┌──

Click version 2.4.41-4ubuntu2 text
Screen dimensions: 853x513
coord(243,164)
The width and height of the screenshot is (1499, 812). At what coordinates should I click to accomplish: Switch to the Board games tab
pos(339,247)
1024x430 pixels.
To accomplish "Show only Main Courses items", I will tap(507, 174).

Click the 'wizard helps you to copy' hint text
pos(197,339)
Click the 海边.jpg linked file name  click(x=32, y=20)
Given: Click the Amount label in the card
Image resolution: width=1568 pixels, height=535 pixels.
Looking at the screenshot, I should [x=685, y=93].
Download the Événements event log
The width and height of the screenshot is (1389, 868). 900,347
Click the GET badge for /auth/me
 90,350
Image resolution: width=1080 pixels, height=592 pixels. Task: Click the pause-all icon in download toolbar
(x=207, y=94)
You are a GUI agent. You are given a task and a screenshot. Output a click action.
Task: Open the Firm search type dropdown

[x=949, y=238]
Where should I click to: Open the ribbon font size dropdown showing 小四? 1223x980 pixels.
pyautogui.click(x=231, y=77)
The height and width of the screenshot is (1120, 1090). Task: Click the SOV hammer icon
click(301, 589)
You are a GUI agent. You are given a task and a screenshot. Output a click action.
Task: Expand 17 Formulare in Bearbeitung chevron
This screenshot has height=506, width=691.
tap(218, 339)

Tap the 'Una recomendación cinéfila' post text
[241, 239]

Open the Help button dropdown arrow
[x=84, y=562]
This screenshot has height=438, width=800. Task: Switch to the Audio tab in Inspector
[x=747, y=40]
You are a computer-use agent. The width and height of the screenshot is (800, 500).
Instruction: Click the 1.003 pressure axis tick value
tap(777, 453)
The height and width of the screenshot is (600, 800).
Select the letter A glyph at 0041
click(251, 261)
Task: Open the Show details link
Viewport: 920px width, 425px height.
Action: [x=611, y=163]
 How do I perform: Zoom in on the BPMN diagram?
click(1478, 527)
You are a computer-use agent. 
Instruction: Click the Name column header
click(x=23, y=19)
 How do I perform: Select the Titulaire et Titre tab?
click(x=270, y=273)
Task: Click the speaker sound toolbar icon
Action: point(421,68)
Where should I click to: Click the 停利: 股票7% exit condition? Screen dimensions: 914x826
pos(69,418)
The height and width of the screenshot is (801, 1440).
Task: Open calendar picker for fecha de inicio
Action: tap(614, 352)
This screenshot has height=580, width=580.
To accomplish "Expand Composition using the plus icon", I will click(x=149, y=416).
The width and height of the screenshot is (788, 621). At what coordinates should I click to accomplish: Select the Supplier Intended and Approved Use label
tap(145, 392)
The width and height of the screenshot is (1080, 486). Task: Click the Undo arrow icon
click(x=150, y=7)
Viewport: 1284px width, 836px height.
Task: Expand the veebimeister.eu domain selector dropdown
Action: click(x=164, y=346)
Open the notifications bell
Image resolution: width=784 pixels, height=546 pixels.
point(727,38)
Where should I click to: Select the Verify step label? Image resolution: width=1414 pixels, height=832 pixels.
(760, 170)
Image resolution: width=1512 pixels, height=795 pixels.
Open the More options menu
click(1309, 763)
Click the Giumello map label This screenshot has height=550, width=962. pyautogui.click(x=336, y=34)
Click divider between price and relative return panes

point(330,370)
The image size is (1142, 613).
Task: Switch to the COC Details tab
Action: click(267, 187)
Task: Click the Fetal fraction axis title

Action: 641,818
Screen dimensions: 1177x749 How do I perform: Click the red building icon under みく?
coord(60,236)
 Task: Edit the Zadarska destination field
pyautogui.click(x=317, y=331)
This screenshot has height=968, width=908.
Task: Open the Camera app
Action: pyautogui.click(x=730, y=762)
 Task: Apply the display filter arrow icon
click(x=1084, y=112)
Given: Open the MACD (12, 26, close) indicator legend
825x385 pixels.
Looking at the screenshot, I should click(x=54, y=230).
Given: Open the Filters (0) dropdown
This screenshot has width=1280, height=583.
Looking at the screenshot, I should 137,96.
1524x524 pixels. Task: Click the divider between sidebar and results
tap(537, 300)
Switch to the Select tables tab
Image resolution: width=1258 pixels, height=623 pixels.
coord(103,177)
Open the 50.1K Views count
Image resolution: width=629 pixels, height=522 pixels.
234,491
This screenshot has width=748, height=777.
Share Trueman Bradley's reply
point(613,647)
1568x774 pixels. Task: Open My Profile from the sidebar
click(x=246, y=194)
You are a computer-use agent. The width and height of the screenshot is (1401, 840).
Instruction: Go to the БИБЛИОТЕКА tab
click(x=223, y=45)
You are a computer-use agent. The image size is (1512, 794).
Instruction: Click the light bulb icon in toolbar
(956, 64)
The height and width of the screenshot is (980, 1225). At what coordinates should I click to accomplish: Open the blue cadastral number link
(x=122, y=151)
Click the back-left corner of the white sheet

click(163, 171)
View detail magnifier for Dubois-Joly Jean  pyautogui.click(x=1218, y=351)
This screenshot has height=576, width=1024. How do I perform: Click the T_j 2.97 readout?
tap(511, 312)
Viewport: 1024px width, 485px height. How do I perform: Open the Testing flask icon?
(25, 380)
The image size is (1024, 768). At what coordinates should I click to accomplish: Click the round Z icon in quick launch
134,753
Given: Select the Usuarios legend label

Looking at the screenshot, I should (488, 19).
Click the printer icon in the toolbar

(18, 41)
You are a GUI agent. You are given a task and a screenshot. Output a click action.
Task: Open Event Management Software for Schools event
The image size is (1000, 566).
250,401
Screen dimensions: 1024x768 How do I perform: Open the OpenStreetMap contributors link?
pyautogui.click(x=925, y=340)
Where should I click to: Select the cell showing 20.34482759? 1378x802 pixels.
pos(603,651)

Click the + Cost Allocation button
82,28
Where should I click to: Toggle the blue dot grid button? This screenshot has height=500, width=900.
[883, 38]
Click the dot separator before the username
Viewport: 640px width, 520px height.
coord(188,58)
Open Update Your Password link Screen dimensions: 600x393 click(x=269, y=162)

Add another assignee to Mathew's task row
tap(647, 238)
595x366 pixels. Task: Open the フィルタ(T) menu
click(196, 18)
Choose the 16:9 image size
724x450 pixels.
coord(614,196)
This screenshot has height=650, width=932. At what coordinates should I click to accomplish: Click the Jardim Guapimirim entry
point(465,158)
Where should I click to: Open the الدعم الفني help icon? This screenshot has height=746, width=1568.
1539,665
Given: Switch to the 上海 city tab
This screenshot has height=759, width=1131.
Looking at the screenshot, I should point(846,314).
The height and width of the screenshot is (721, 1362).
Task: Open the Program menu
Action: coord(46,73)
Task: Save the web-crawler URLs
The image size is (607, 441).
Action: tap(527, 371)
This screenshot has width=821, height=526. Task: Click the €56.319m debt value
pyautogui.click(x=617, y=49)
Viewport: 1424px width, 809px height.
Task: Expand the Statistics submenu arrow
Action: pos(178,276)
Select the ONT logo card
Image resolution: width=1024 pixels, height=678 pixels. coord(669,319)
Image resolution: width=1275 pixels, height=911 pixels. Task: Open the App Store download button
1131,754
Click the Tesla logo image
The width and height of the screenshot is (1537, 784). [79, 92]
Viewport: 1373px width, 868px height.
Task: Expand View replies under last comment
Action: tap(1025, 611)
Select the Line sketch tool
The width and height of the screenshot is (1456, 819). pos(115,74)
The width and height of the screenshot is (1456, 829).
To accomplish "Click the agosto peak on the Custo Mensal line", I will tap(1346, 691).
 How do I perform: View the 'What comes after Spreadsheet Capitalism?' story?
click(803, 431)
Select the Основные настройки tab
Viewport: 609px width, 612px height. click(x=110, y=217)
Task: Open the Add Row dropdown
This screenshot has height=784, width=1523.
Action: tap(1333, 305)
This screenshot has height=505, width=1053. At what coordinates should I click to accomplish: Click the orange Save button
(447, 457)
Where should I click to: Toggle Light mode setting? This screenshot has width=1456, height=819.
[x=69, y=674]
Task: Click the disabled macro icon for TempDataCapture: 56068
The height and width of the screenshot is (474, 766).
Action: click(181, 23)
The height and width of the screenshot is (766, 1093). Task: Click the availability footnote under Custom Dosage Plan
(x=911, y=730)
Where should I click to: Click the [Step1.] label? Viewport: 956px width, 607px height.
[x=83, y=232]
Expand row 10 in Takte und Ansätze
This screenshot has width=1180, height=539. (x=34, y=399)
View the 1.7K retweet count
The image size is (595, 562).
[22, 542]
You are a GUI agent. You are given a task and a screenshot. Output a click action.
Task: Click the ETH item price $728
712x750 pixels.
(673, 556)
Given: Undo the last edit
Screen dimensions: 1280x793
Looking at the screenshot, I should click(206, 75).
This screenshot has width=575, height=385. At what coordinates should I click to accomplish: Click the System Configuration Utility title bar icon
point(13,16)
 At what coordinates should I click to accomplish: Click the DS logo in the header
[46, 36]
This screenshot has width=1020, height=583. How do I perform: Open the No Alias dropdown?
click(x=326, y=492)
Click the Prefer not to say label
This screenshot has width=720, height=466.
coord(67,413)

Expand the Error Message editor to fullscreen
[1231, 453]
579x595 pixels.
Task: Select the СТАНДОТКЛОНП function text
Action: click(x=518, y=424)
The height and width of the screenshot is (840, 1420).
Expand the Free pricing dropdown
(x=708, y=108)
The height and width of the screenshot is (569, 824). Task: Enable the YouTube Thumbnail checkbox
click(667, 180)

└──

▶ [Exercise directions]
The lines holding the word "computer" are the answer. Find them in the entries and copy them.

▶ [Expected output]
You are a computer-use agent. The width and height of the screenshot is (800, 500).
You are a computer-use agent. 
You are a computer-use agent. The width and height of the screenshot is (1401, 840).
You are a computer-use agent. The image size is (1512, 794).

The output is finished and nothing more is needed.